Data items
--- START ---

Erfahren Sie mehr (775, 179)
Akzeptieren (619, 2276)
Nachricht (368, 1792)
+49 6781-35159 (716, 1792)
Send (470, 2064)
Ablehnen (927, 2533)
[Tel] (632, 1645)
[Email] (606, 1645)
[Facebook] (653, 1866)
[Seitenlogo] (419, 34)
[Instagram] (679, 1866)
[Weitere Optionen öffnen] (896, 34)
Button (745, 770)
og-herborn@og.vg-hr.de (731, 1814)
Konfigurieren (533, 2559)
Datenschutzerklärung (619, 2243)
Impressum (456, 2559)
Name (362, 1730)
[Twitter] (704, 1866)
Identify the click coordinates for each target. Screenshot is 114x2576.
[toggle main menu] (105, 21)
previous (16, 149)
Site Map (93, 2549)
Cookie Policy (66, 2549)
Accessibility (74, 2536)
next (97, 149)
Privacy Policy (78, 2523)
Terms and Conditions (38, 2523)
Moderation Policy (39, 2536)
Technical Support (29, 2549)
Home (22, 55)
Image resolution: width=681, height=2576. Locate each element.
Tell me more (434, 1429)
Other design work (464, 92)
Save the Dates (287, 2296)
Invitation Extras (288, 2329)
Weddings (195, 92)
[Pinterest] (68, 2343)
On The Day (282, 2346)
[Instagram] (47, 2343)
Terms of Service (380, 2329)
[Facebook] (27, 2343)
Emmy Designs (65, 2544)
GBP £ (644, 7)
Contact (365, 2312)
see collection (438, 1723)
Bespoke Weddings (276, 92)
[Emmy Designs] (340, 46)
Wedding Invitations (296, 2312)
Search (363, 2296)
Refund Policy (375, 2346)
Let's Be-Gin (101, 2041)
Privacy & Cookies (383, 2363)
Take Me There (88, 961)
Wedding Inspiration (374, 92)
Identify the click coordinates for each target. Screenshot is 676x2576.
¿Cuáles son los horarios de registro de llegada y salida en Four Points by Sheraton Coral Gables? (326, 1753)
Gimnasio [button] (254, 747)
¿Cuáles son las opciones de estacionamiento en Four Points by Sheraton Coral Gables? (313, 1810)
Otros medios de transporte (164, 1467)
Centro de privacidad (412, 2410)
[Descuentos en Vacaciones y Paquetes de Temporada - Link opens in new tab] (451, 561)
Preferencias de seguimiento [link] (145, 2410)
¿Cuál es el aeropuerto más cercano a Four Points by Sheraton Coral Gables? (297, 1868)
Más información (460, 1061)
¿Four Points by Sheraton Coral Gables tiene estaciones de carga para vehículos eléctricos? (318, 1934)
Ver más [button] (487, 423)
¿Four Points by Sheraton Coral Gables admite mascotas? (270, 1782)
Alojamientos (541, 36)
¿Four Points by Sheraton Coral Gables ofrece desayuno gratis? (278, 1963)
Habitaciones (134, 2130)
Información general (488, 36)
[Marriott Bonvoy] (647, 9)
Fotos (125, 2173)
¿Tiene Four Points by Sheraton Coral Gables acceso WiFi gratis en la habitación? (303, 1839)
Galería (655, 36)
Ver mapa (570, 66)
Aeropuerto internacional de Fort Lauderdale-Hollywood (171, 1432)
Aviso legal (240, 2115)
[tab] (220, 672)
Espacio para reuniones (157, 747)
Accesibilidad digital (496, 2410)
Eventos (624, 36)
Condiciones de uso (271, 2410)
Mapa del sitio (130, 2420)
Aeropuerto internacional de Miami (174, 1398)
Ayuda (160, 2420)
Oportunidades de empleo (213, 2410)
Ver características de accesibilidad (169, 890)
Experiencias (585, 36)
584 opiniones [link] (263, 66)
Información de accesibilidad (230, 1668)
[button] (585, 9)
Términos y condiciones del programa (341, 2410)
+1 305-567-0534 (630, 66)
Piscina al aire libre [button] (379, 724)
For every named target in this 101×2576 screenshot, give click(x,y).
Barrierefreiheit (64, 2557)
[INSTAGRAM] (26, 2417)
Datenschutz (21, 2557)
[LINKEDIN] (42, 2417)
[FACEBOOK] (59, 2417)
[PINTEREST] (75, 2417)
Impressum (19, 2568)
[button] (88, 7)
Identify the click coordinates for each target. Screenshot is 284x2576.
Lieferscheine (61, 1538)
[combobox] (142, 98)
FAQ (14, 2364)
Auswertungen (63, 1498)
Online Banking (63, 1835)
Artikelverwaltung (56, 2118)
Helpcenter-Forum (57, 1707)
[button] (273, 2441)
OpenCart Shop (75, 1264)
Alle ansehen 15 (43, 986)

--- END ---

What you have to do ->
Retype exactly the lines from the first line of the records above through the line containing "next (97, 149)", both included, and nothing else.

Answer box ->
Erfahren Sie mehr (775, 179)
Akzeptieren (619, 2276)
Nachricht (368, 1792)
+49 6781-35159 (716, 1792)
Send (470, 2064)
Ablehnen (927, 2533)
[Tel] (632, 1645)
[Email] (606, 1645)
[Facebook] (653, 1866)
[Seitenlogo] (419, 34)
[Instagram] (679, 1866)
[Weitere Optionen öffnen] (896, 34)
Button (745, 770)
og-herborn@og.vg-hr.de (731, 1814)
Konfigurieren (533, 2559)
Datenschutzerklärung (619, 2243)
Impressum (456, 2559)
Name (362, 1730)
[Twitter] (704, 1866)
Identify the click coordinates for each target. Screenshot is 114x2576.
[toggle main menu] (105, 21)
previous (16, 149)
Site Map (93, 2549)
Cookie Policy (66, 2549)
Accessibility (74, 2536)
next (97, 149)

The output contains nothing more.